BASICODE: A Bit Like Java, But From The 1980s

Those of us ancient enough to remember the time, or even having grown up during the heyday of the 8-bit home computer, may recall the pain of trying to make your latest creation work on another brand of computer. They all spoke some variant of BASIC, yet were wildly incompatible with each other regardless. BASICODE was a neat solution to this, acting as an early compatibility standard and abstraction layer. It was essentially a standardized BASIC subset with a few extra routines specialized per platform.

But that’s only part of the story. The BASICODE standard program was invented by Dutch radio engineer Hessel de Vries, who worked for the Dutch national radio broadcaster Nederlandse Omroep Stichting (NOS). It was designed to be broadcast over FM radio! The idea of standardization and free national deployment was brilliant and lasted until 1992, when corporate changes and technological advancements ultimately led to its decline.

The way this was achieved was to firstly use only the hardware instructions that were common among all the computers, which meant BASICODE applications couldn’t utilize graphics, sound, or even local storage. This may seem very limiting, but there’s still a lot you can do with that, especially if you don’t have to write it yourself, pay for it, or even leave the room! First, the BASICODE program needed to be loaded from local storage, which, when started, allowed the import of the BASICODE application that you previously recorded off the radio. It’s kind of like a manually loaded bootloader, except it includes an additional software library that the application can use.

Later versions of the standard included storage handling (or an emulation of it), basic monochrome graphics, and eventually sound support. The linked Wikipedia article mentions a list of about 23 BASICODE platforms; however, since there is a standard, you could easily create your own with some effort. In addition to allowing users to send application programs, BASICODE also enabled the reading of FM-broadcast ‘journals,’ which were transmissions of news, programming tutorials, and other documents that might interest BASICODE users. It was an interesting concept that this writer had never encountered at the time, but that’s not surprising since only one country adopted it.

If this has got you hankering for the good old days, before the internet, when it was just you, your trusty machine and your own imagination, then we think the ten-line BASIC competition might be of interest. Don’t have such a machine, but have a web browser? (we know you do), then check this out. Finally, if you want to see something really crazy (for a BASIC program), then we’ve got that covered as well.

Thanks to [Suren Y] for sending this in!

8 thoughts on “BASICODE: A Bit Like Java, But From The 1980s

  1. Interesting. But I don’t know what the title has to do with it. A bit like Java? Where? In what? Nothing could be further from Java. Did whoever wrote the title want to write “Java” somewhere because they felt like it? A mystery.
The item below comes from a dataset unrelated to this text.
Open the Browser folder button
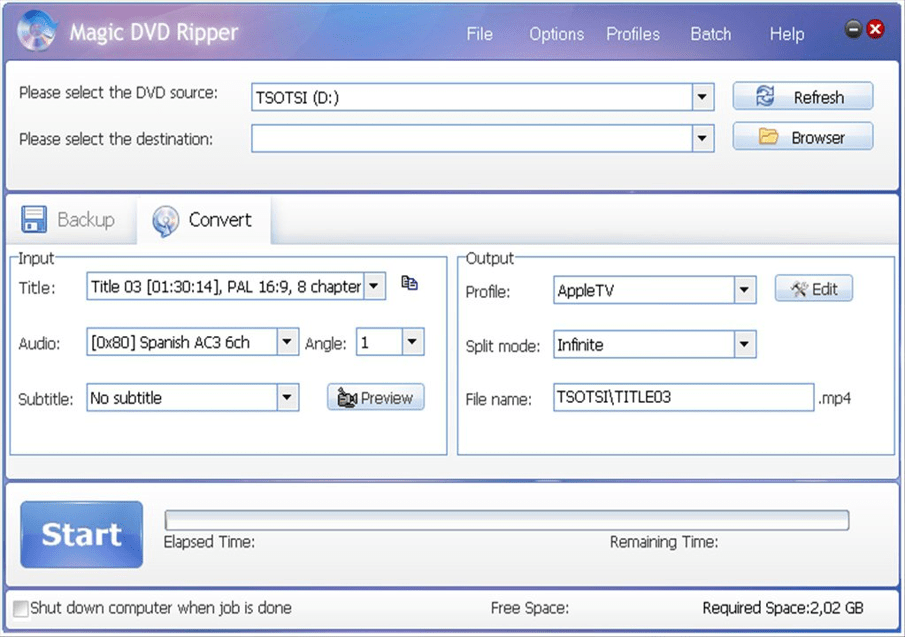click(802, 137)

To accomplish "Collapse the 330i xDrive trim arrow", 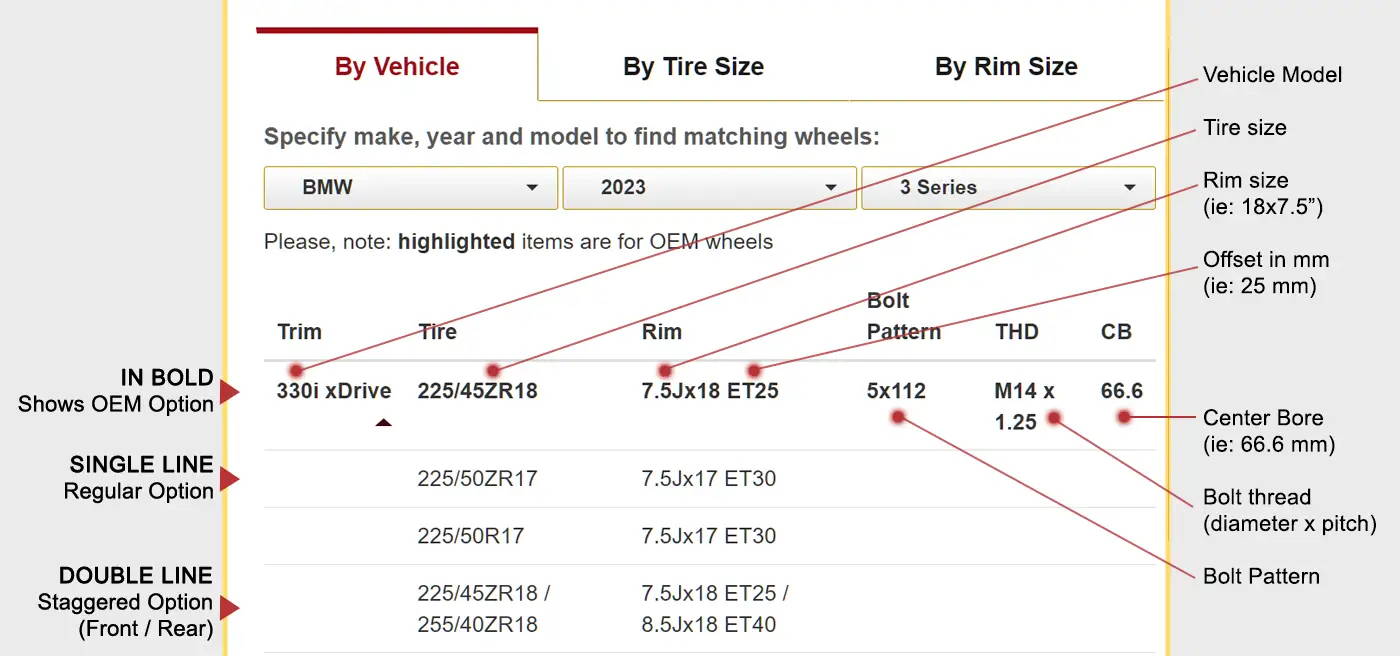I will point(383,423).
    1. Hardware-independence.
      There had been so many BASIC dialects at the time.
      The only sort of industry “standard” was Microsoft’s BASIC implementation due to popularity, maybe.
      But even here the level of compatibility was hit and miss, depending on the computer model.
      The C64 BASIC V2 was inferior to that of ZX81 or BBC Micro computers, for example.
      There had been learning computers (toy computers) made for kids age 6 and up with more complete BASIC than C64 BASIC.

    2. Agreed. This has much more in common with JavaScript. They’re both interpreted, have janky abstraction and severely limited functionality based on the lowest common denominator. Sadly, I can’t seem to escape either language professionally.

  2. This idea of wanting to reach out beyond your computer in the days before the internet reminds me of how I did this in the early 1990s. (The internet existed at the time, and so did BBSes, but that required money, which I didn’t really have.) I had a portable SCSI hard drive I would take to various college computer labs all over the East Coast, plug into a Macintosh, and then explore the network for warez to download. I would fill up on all sorts of amazing programs, including an early gene sequencing application. I would then take them home and hack them to bypass their copy protections, which often included physical dongles. I got very good at finding where in the code the jumps happened and redirecting them. Ah, those were the days!

  3. The concept was cooler than reality, at least from the perspective of a 13 year old (which was my age at the time). The weekly broadcasts contained stuff like “towers of Hanoi” or a perpetual calendar program or something else that from a technical perspective was fun or interesting, but for my it just didn’t compare to the colorful games and pretty music included with the Arcade games I could copy from my friends at school. So interest dropped pretty quickly.